1 Introduction

Olea europaea L. which is one of the oldest cultivated plants is an important oil-producing crop in the Mediterranean basin. Olive oil which is known for its beneficial effects on health can be consumed in crude form [1]. Moreover, the olive oil sector is a major component of the culture and socio-economy of many Mediterranean countries, including Tunisia. Given the high occurrence of mislabeling, homonyms and synonyms for olive [2], easy and accurate cultivar identification is an urgent necessity to manage its rich variability. Thus, important efforts are being made to obtain a unique and unequivocal genetic profile for every cultivar using powerful tools for assessing genetic variation in olive germplasm and to build a kind of identity card for every olive cultivar. The traditional genetic variation analyses allied to morphological and chemical markers is insufficient to study the relationship between cultivars due to the environmental effects on the phenotype and variation in chemical composition. Besides, these markers require expensive and numerous tests, which is considered as the major constraint [3, 4]. Recently, many molecular markers methods have been exploited to study the genetic diversity of olive oil cultivars such as random amplified polymorphic DNA (RAPDs) [4], amplified fragment length polymorphisms (AFLPs) [5, 6], simple sequence repeats (SSR) [3, 7, 8] and single-nucleotide polymorphism (SNP) [911]. These technical methods could allow the detection of DNA polymorphisms of some molecular markers, thus efficiently discerning between cultivars without any environmental influence. These methods could also help in solving the authenticity and the traceability of olive oil [12]. This study is interested in five SNPs (FAD2.1, FAD2.3, CALC, SOD, and ANTHO3) localized in four different genes: anthocyanidin synthase, Cu–Zn-superoxide dismutase, calcium binding protein and fatty acid desaturase [13]. In our previous work, we described the first efforts performed in collecting and characterizing Tunisian olive cultivars from different areas and their genetic diversity, relationships and traceability with olive cultivars using SSR markers [3, 7]. This paper reports the SNP markers employment to investigate genetic diversity and relationships among 16 olive cultivars from different Tunisian regions. Bioinformatic tools are used to compare these markers with SSR markers, previously studied and analyzed by our research group [3, 7, 1214].

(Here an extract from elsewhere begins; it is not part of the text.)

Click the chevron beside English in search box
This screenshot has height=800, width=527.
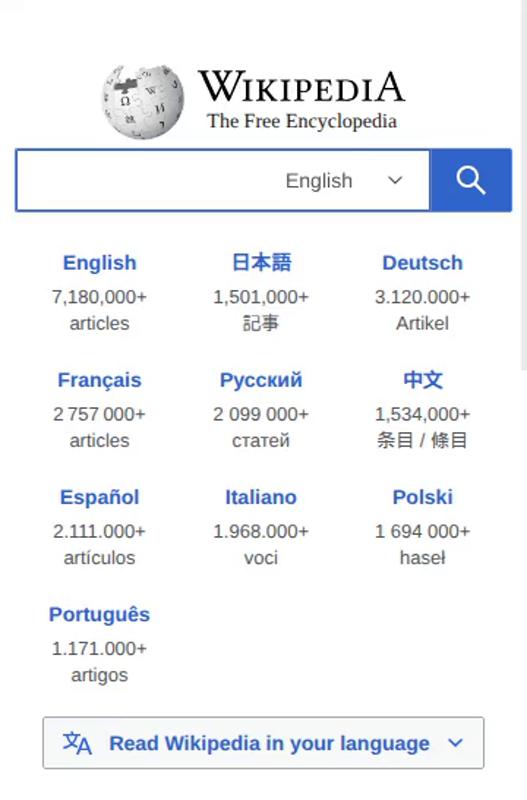pyautogui.click(x=395, y=180)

The present work is an assessment of the efficiency of such markers in the evaluation of the genetic diversity and relationship among the studied olive cultivars.

2 Materials and Methods

2.1 Plant Material

A total of sixteen Tunisian olive tree cultivars were chosen and used [15]. They were selected from different geographical regions of Tunisia. Six cultivars from four Mediterranean regions (French, Spain, Italy and Greece) were then added. For each cultivar, two trees were used, and from each tree, DNA was extracted from young leaves [7].

2.2 DNA Extraction

DNA was separately extracted from leaves using the CTAB methods described by Rekik et al. [8] and an additional purification was introduced, consisting in washing and eluting once with the QIAamp DNA stool (Qiagen) to eliminate contaminant molecules and generate a high-quality DNA for specific, reproducible and consistent amplifications [3].

2.3 Genotyping Analysis

SNP SOD (insertion/deletion type) was genotyped by a simple polymerase chain reaction and agarose gel electrophoresis. The other four SNPs (FAD2.1, FAD2.3, ANTHO3 and CALC) were genotyped by a polymerase chain reaction-restriction fragment length polymorphism (PCR–RFLP) method (Table 1). The PCR product (171 bp) of the SNP (ANTHO3) was digested by MspI restriction enzyme (Fermentas, LIFE SCIENCES) at 37 °C overnight. This restriction enzyme recognizes the sequence AA/GG. The G-allele carrying PCR product is cleaved once by the enzyme generating two fragments (64 and 107 bp). The PCR product (476 bp) of the SNP (CALC) was digested by BstZI restriction enzyme (Promega) at 50 °C overnight. This restriction enzyme recognizes the sequence CC/GG. The C-allele carrying PCR product is cleaved once by the enzyme leading to two fragments (316–160 bp). The two other SNPs (FAD2.1 and FAD2.3) were analyzed using PCR–RFLP. The PCR product (241 bp) of the SNPs (FAD2.1) and (240 bp) of the SNP (FAD2.3) were digested by BamHI restriction enzyme (Fermentas, LIFE SCIENCES) and Alw26I, respectively, at 37 °C overnight. The sizes of the restriction fragments of PCR product were 224 and 17, 130 and 110 bp for CC genotype of FAD2.1 SNP and FAD2.3 SNP, respectively. All digestion products were separated by electrophoresis on 3 % Nusieve ethidium bromide-stained agarose gels and visualized under UV light.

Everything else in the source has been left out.